Records for the task>
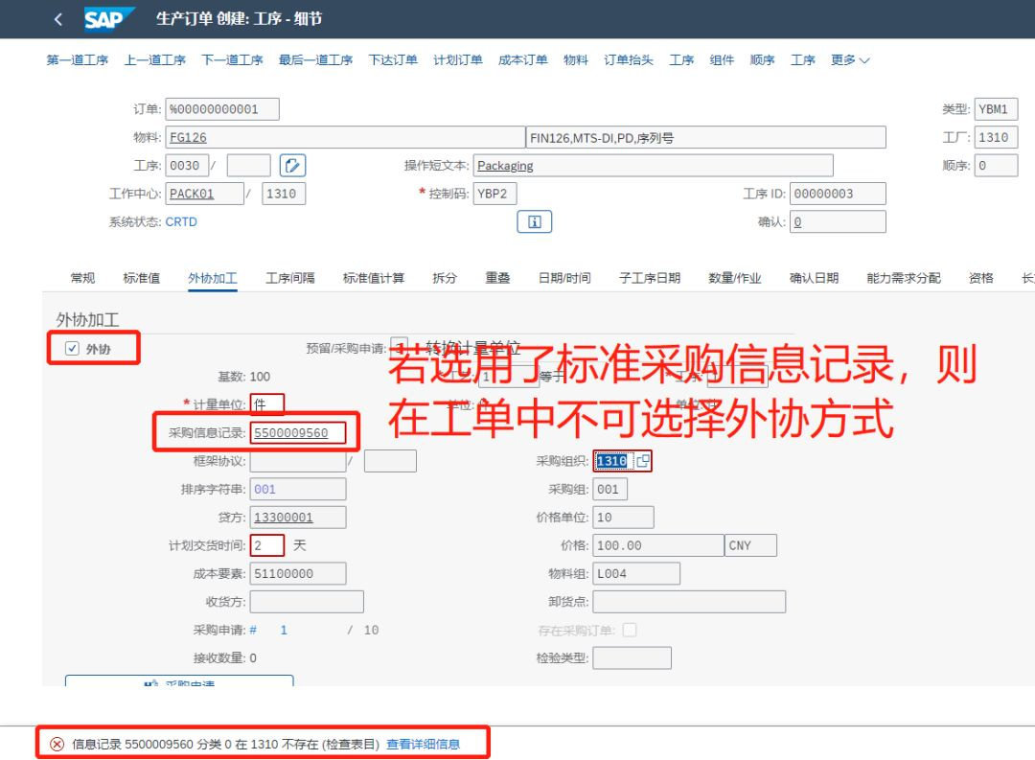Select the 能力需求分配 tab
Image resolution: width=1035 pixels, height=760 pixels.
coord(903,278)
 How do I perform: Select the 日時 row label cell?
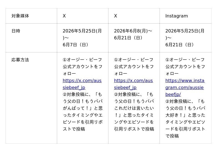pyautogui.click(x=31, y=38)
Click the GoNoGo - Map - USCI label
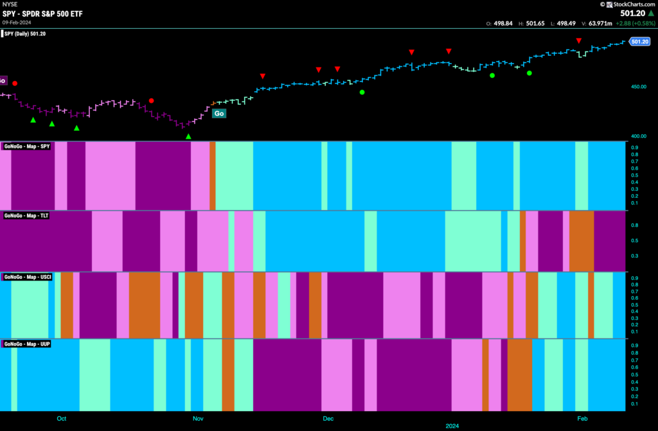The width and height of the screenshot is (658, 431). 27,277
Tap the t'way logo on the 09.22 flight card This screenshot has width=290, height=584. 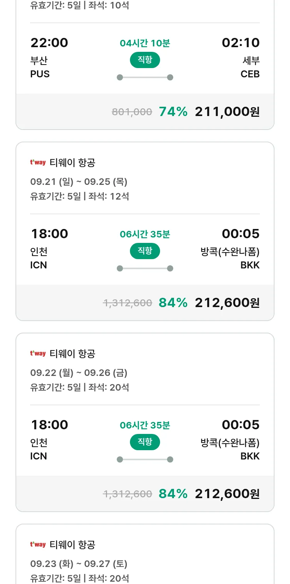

* * *

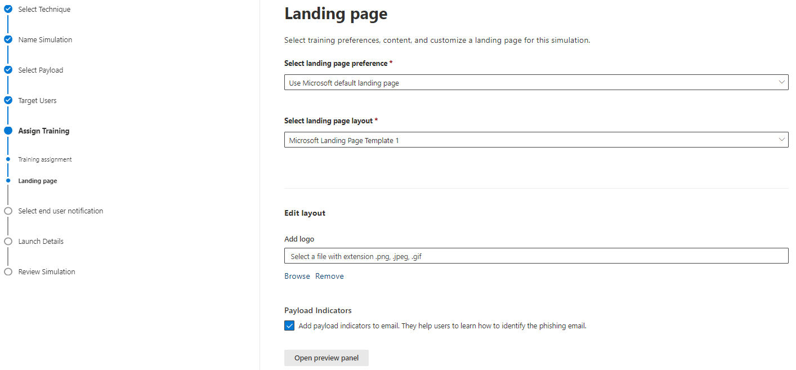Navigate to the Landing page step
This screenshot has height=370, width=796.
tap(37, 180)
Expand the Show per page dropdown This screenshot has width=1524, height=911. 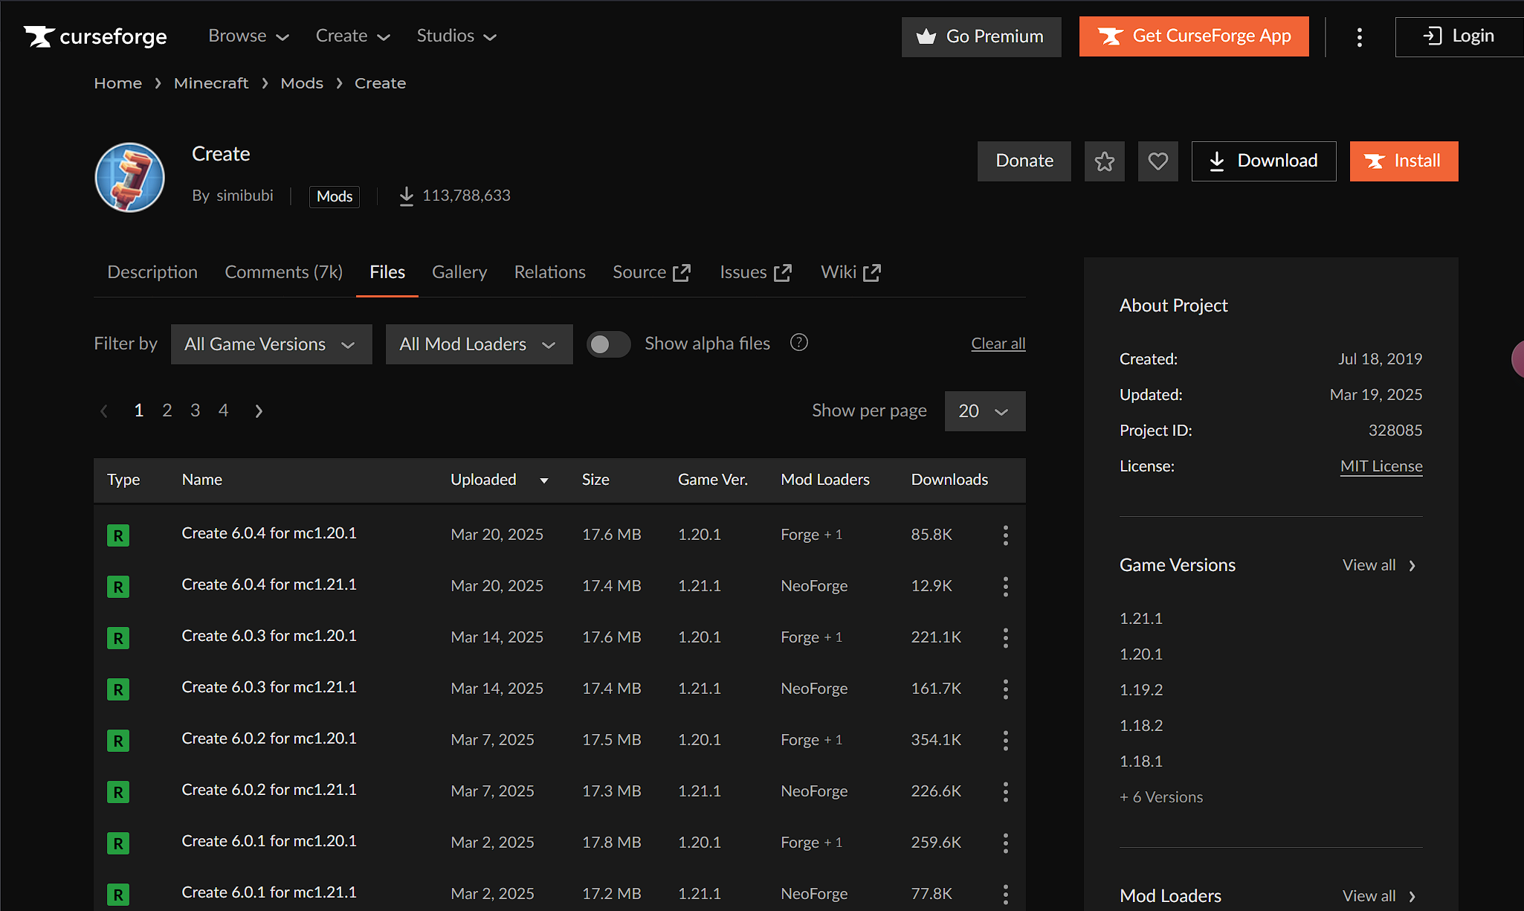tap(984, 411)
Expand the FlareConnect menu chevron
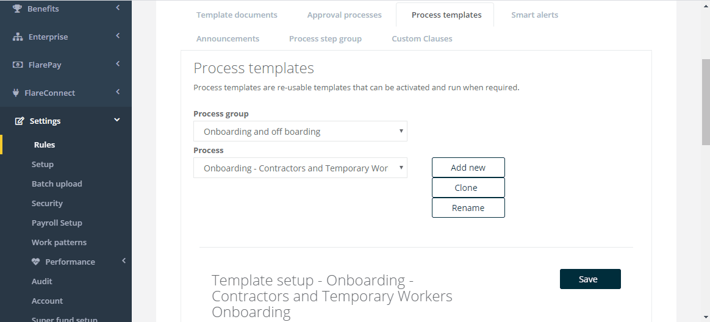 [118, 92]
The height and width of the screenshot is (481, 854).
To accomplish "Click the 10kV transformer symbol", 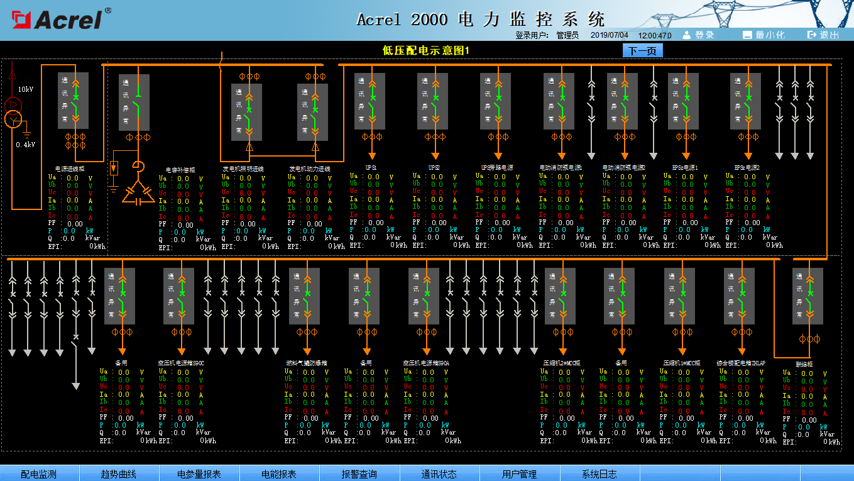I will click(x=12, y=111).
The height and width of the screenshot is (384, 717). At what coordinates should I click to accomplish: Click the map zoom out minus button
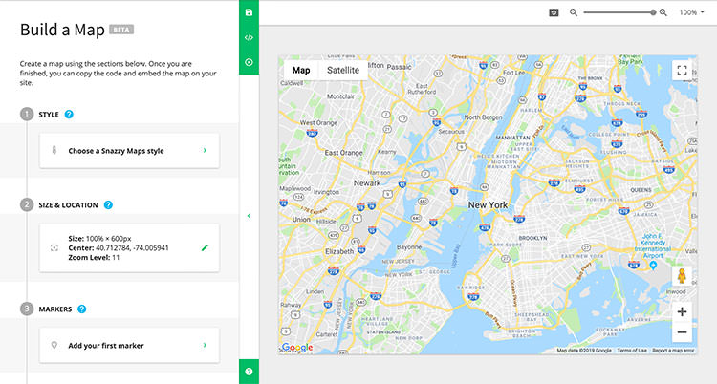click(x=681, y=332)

---

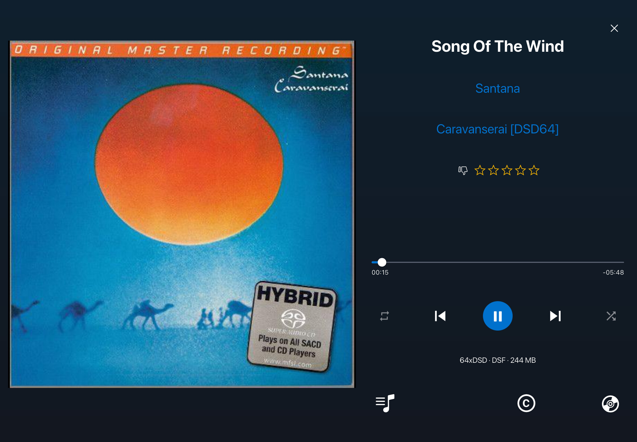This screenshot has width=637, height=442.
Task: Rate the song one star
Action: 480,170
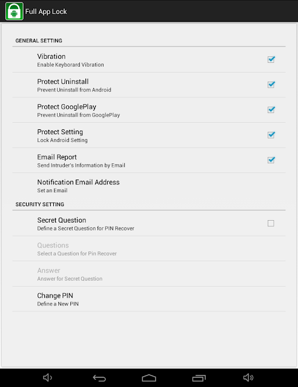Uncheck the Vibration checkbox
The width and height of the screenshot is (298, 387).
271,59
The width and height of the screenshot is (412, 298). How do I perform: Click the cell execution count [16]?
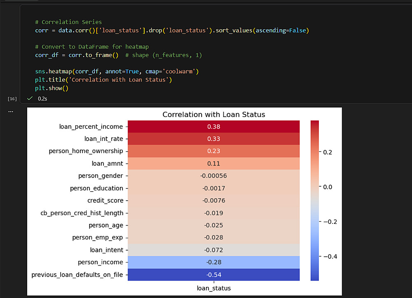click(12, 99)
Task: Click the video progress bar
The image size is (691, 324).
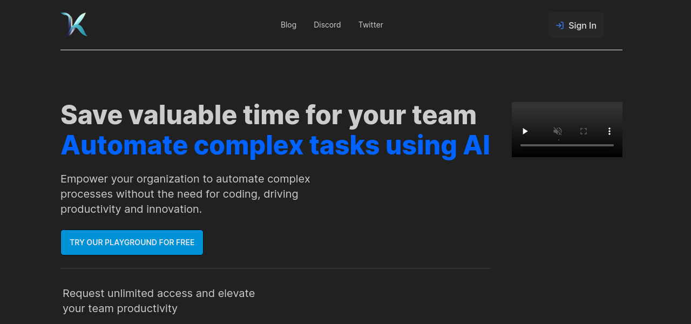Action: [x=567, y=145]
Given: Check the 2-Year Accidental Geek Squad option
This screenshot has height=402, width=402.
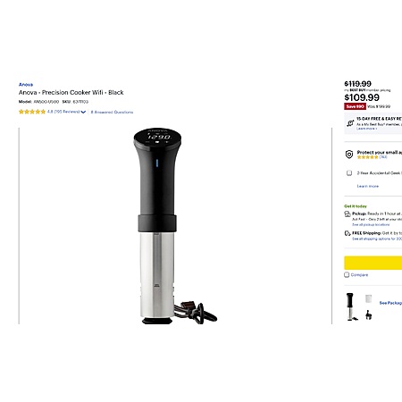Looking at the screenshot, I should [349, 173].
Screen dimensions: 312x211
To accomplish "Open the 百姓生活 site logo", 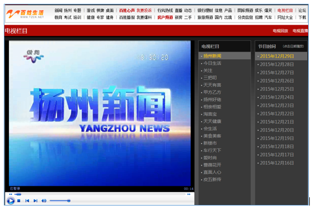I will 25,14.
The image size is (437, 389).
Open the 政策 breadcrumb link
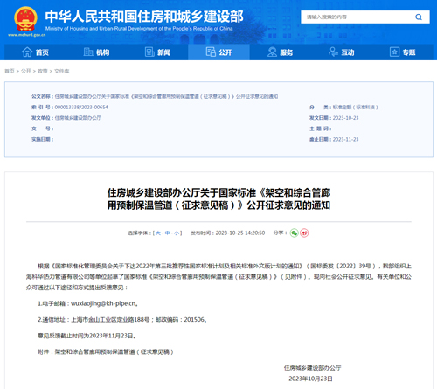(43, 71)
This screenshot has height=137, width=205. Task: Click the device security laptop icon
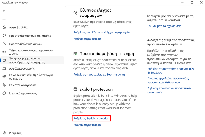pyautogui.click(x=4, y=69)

Stated task>
Return each line in the records above that contains the string "perform". Case counts.

Exercise answer>
 How do I perform: Select the 日時 row label cell?
The width and height of the screenshot is (412, 298). How do I perform: Click the cell execution count [16]?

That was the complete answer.